━━━━━ Task inputs ━━━━━
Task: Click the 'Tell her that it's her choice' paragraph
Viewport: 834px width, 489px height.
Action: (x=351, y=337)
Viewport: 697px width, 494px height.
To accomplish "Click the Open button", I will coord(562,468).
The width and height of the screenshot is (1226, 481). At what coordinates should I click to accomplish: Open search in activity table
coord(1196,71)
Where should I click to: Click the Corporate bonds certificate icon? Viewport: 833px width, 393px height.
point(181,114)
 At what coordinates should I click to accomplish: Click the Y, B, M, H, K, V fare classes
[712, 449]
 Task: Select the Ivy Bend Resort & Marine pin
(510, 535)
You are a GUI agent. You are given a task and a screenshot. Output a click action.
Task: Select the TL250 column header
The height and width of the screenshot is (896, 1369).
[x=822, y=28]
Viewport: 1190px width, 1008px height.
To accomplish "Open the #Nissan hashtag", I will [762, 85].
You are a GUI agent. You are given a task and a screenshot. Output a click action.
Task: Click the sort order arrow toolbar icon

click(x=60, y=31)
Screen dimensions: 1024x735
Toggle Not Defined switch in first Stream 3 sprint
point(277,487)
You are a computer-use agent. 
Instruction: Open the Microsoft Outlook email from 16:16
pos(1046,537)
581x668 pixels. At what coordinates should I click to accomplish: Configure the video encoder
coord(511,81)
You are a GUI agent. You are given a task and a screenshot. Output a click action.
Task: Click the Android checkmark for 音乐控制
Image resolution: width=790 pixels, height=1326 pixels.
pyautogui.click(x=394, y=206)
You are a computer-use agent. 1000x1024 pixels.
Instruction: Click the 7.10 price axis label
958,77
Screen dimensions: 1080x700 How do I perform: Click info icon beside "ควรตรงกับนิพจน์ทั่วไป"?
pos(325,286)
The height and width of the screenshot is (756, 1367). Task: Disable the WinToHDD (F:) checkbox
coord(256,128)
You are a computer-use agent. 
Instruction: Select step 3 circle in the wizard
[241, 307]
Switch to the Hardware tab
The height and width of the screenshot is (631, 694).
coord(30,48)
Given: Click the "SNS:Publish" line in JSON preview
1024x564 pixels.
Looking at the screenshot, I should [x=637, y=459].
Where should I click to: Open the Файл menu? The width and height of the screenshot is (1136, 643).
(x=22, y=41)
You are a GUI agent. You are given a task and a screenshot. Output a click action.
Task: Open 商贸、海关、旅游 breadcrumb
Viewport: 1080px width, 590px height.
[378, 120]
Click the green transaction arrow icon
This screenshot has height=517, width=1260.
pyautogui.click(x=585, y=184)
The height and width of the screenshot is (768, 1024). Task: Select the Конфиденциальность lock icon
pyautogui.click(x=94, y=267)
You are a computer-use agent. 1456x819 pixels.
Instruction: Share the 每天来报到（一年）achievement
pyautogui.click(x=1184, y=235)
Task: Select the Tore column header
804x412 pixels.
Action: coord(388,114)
━━━━━
For every line of the material that holds the word "header", make a copy.

=== Solution to this problem ===
Task: Select the TL250 column header
Task: Select the Tore column header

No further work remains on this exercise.